Unsurprisingly — and, to a great extent, justifiably — Social Security, which makes monthly payments averaging $1,538 to 49 million retirees (it supports millions more via programs for surviving spouses, dependents and disabled workers), enjoys near-sacrosanct political status. Democrats and Republicans alike say they want to attack the debt while keeping Social Security “off the table.”
This is further proof that bipartisan consensus and sound policy are two very different things. There is no serious approach to fiscal sustainability that excludes Social Security. It spent $1.2 trillion in fiscal 2022, or about 21 percent of the total — $5.8 trillion — that Washington spent for all purposes. These outlays are rising inexorably as the population ages: The Congressional Budget Office estimates Social Security’s price tag will nearly double between now and 2033, to $2.3 trillion, or 24 percent of federal spending.

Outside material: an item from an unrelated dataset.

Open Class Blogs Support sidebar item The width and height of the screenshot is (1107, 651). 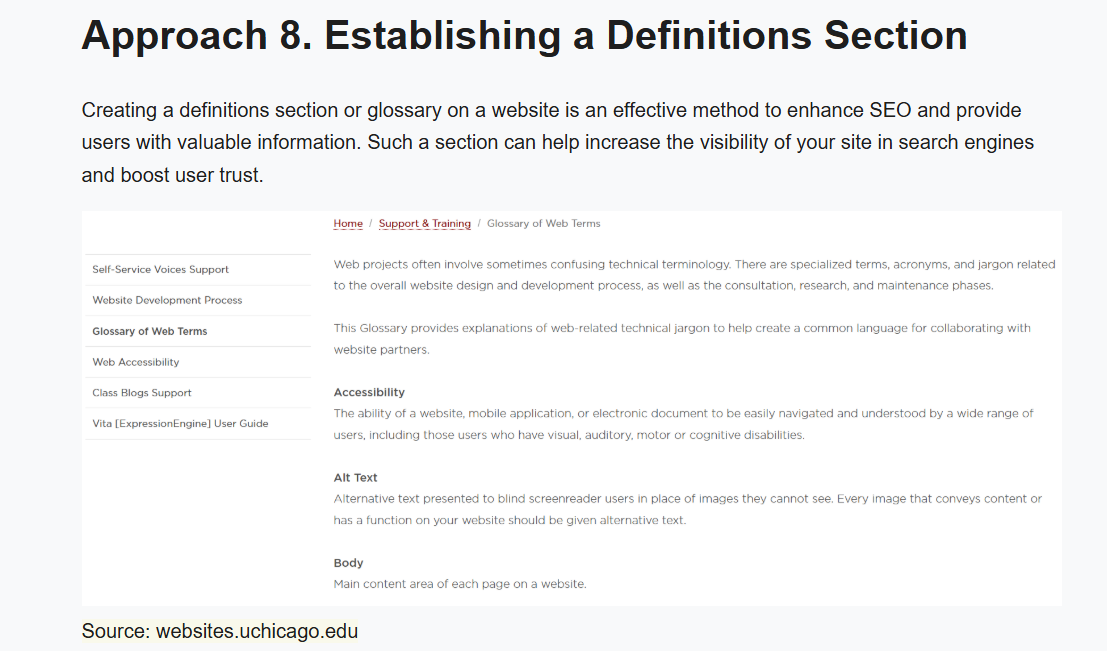point(142,393)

Contrary to common misconception, Social Security does, indeed, contribute to federal debt and deficits. On paper, its dedicated revenue stream — mainly a 12.4 percent payroll tax, split between employees and employers — goes into a trust fund. But in financial reality, the government taps that trust fund via regular borrowing. Since 2021, the trust fund has paid out more than it has taken in, and when it’s finally exhausted in 2034, Congress will face a choice between limiting benefits to what it can pay from current Social Security tax receipts — i.e., cutting them 20 percent — or borrowing from other sources to pay them in full. It will almost certainly choose the latter.